Créé par ordonnance en 1982, le CCDU a pour objet de permettre la succession ininterrompue de CDD pour certains métiers, dans toutes les situations d’emploi, sans limitation dans le temps, sans limitation dans le nombre, sans délai de carence entre deux contrats, sans versement d’IFC (indemnité de fin de contrat). En 2014, le CDDU a représenté 3,7 millions d’embauches, soit 39 % du secteur tertiaire où il est cantonné. Cela concerne 1,2 million de salariés et 126 000 ETP (équivalents temps plein). Cinq secteurs sur les 30 autorisés utilisent majoritairement ce contrat : hôtellerie-restauration, spectacle enregistré, services à la personne des associations intermédiaires, spectacle vivant, métiers de l’évènementiel (dont enquêtes et sondages). Le rapport IGAS dresse un bilan très critique de l’usage de ce contrat enchâssé dans l’assurance chômage.

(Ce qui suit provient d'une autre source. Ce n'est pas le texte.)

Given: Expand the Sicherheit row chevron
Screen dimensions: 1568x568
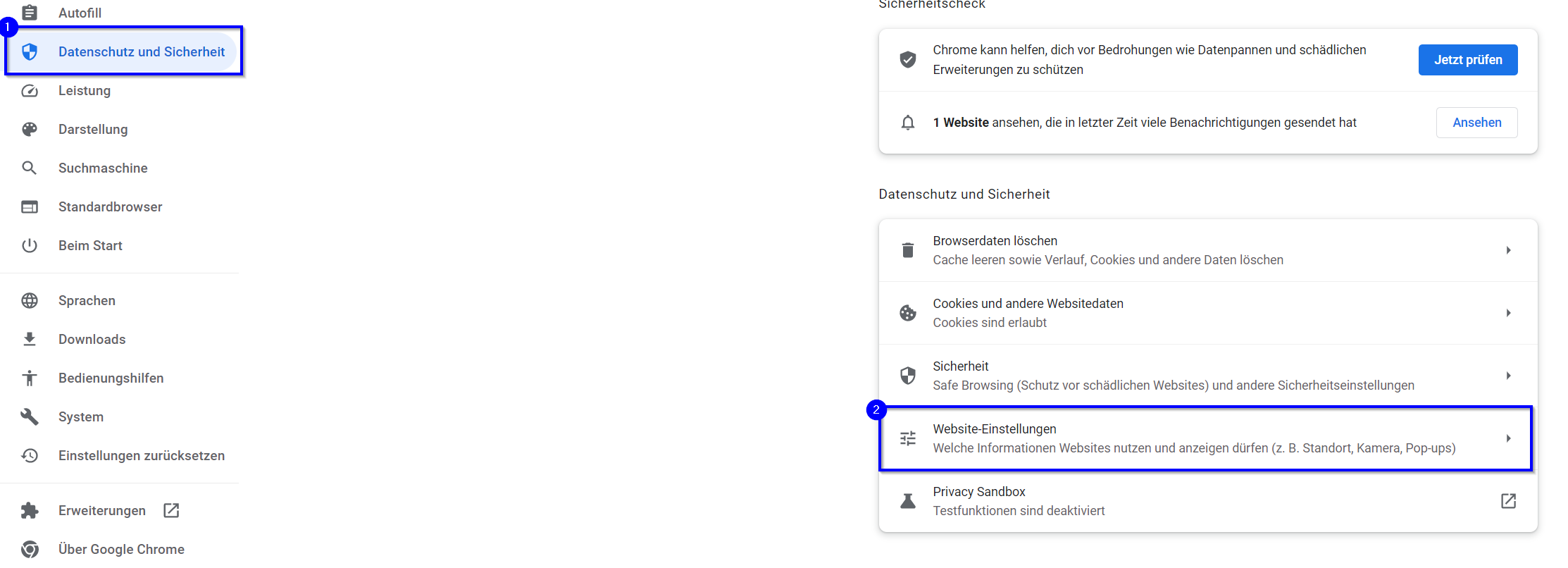Looking at the screenshot, I should (x=1508, y=376).
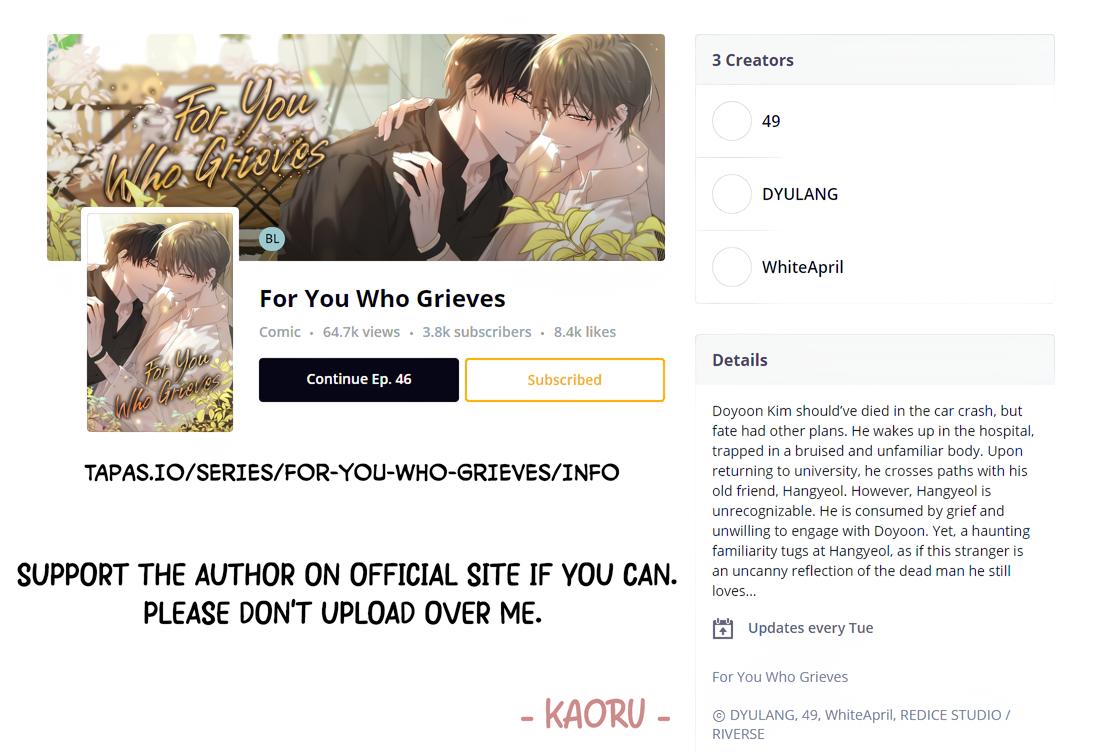Click DYULANG's avatar circle
The image size is (1109, 753).
(732, 194)
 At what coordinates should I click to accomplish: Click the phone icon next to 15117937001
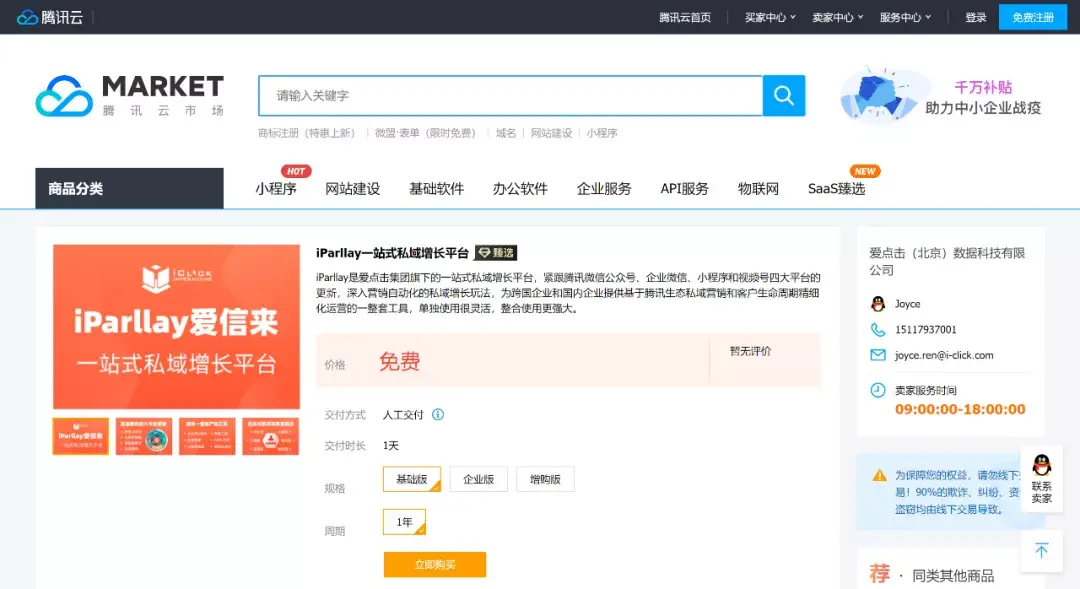(x=877, y=329)
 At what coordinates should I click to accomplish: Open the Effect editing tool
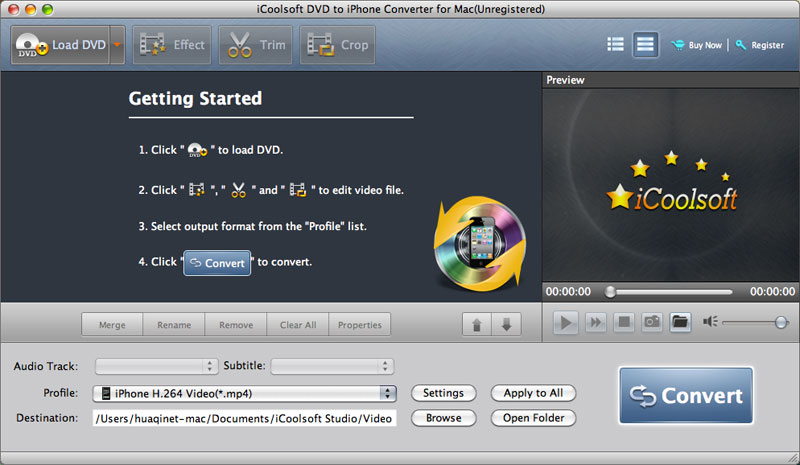click(172, 45)
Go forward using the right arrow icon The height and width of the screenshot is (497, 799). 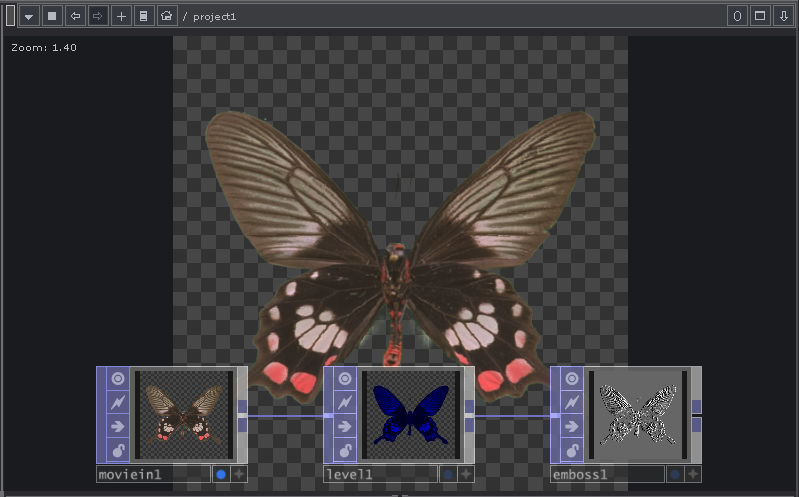[x=98, y=16]
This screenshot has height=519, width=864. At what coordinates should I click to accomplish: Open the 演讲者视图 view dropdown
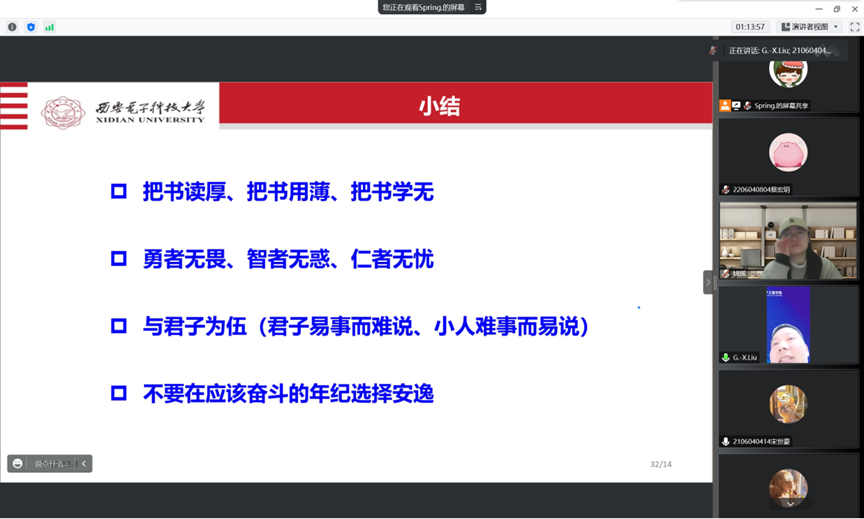pyautogui.click(x=810, y=27)
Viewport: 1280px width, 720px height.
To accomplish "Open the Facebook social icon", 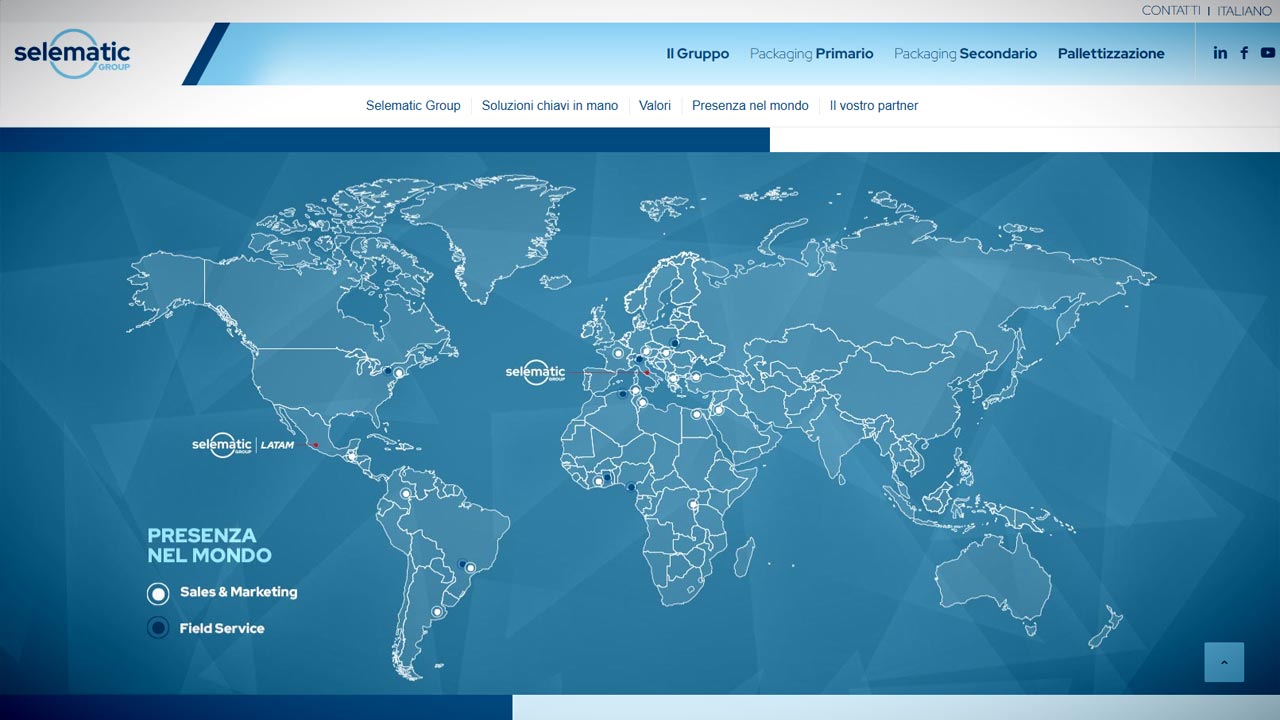I will pos(1244,53).
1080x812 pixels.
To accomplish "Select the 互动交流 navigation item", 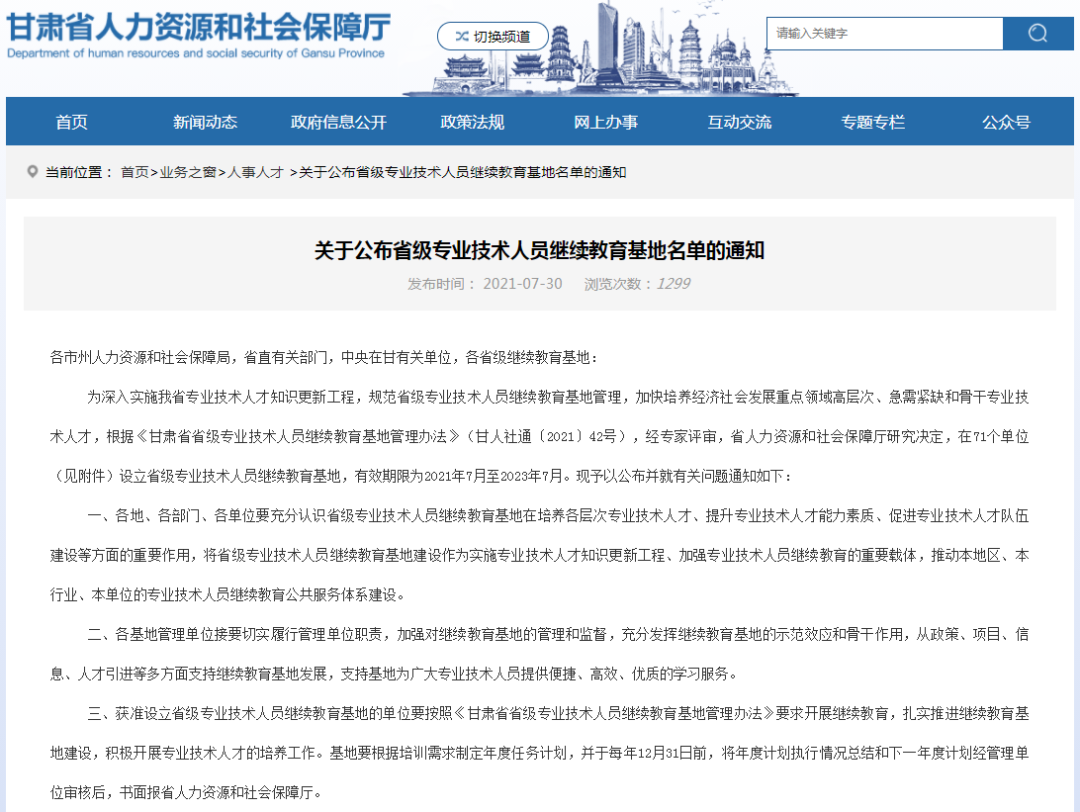I will tap(739, 122).
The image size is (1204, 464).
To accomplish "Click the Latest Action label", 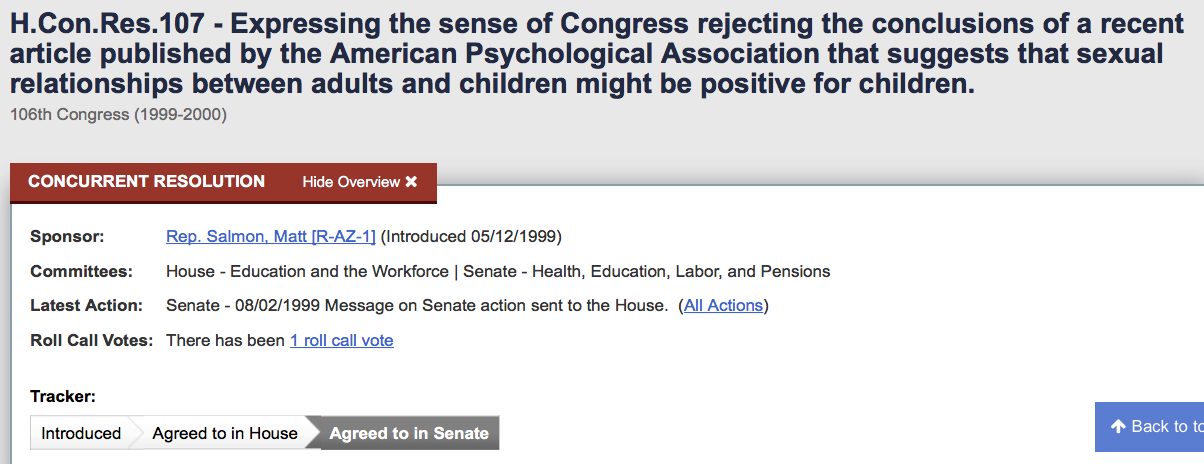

L’article L-1242-2 du code du travail dispose que le CDDU est réservé à certains secteurs d’activité définis par décret ou par convention collective étendue. Il apparait comme un contrat dérogatoire au CDD, lui-même dérogatoire par rapport au CDI. Le CDDU fait partie de la 3ème catégorie de recours au CDD avec les emplois à caractère saisonnier.

Le champ du CDDU : la loi en a délégué le champ et les éventuelles régulations à la convention collective.
Faiblement justifié à l’origine, peu actualisé depuis 1982, le champ des CDDU a dérivé au-delà des métiers ciblés à l’origine. Aujourd’hui, le champ ne fait l’objet d’aucune compréhension partagée par ses parties prenantes, ni d’aucune transparence juridique. On constate, 30 ans après, 3 dérives : augmentation du nombre ; raccourcissement de la durée des contrats ; récurrence d’un emploi pour une même entreprise, pour un même salarié. Le champ n’est ni clair, ni justifié, ni respecté, ni contrôlé.

La liste des métiers et des secteurs éligibles au CDDU est incohérente entre les décrets, les différentes conventions collectives, les différents secteurs, les différentes activités. L’articulation entre secteurs d’activité et métiers a plusieurs entrées : secteurs, catégories de métiers, métier particulier d’un secteur… « La liste des métiers et des secteurs éligibles aux CDDU est un secret le mieux gardé de notre droit social » déclare la mission, d’où une difficulté de faire respecter les règles. Il est essentiel d’établir, de publier, d’actualiser une liste exhaustive des secteurs et des métiers éligibles au CDDU.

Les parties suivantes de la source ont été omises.